This blog post will demonstrate how I made an interactive tmap showing oil spills in California as well as a choropleth map showing the number of spills per county.
California oil spill data comes from The Office of Spill Prevention and Response (OSPR) Incident Tracking Database and can be accessed from https://map.dfg.ca.gov/metadata/ds0394.html.
The California county shapefile comes from lab 6 (TIGER shapefile).
# Read in Oil Spills data
# Rename specifclo column name to "Location" for a cleaner legend title on the interactive map later on
oil_spills <- read_sf(here("_posts", "2021-03-11-choropleth","oil_spills"), layer = "Oil_Spill_Incident_Tracking_%5Bds394%5D") %>%
clean_names() %>%
rename(Location = specificlo)
# Check the projection:
# st_crs(oil_spills)
# It is projected in WGS 84
# Read in the California County shapefile
ca_counties <- read_sf(here("_posts", "2021-03-11-choropleth","ca_counties"), layer = "CA_Counties_TIGER2016") %>%
clean_names()
# Check the projection
# st_crs(ca_counties)
# It is also in WGS 84
# Just to be sure they are in the same projection though you could use the transform function
ca_counties <- st_transform(ca_counties, st_crs(oil_spills))

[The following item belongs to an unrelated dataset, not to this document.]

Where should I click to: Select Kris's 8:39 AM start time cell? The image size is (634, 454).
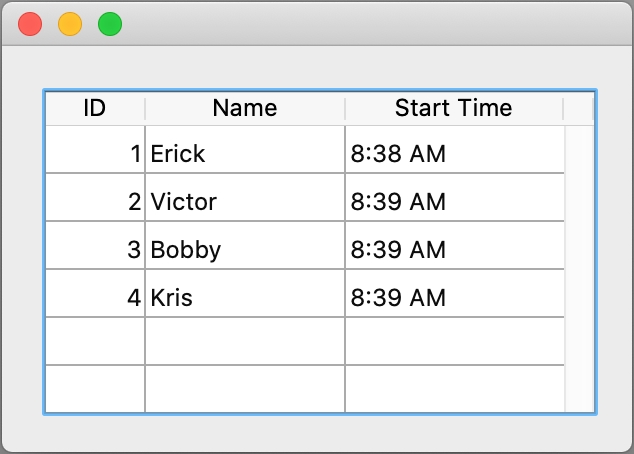point(454,298)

# Make a quick ggplot to see what we're working with
# Use geom_sf() function since they are shapefiles
#ggplot() +
# geom_sf(data = ca_counties) +
# geom_sf(data = oil_spills)
# Make an interactive map to explore further atttributes of the oil spills dataset
# Use the tmap package and function tmap_mode() to set the mode to "view"
# Set tm_shape to the oil spills dataset then set tm_dots to the attribute of interest
# I am interested in whether the spill was located in a marine, land, or fresh water location so I set tm_dots to the column "specificlo"
tmap_mode("view")
tm_shape(ca_counties)+
tm_polygons(aes(color = "lightgrey")) +
tm_shape(oil_spills) +
tm_dots("Location") +
labs(caption = "California Oil Spill Locations and Location Type") +
tmap_style("natural")
# From the interactive location map it looks like there are a lot of oil spills in the San Diego and San Francisco regions near the coast.
# Filter inland marine column to only include inland oil spills
spills_inland <- oil_spills %>%
filter(inlandmari == "Inland") %>%
replace_na()
# Use st_join function to join the oil spill and county data in order to then get a count of oil spills per county
# Group by the column "name" to group by county
# Use the summarize function to get counts of oil spills per county
join <- ca_counties %>%
st_join(oil_spills) %>%
group_by(name) %>%
summarize(count = n())
# Take a look at the df counts
The five counties with the highest counts of inland oil spills are Los Angeles with 512, San Diego with 418, San Mateo with 205, Alameda with 188, and Contra Costa with 171.
# Make a chloropleth of California with the fill color of counties darker or lighter depending on the count of oil spills
ggplot(data = join) +
geom_sf(aes(fill = count), color = "white", size = 0.5) +
scale_fill_gradientn(colors = c("lightgray", "orange", "red")) +
theme_dark() +
labs(x = "Longitude", y = "Latitude", title = "Number of Inland Oil Spills Per County")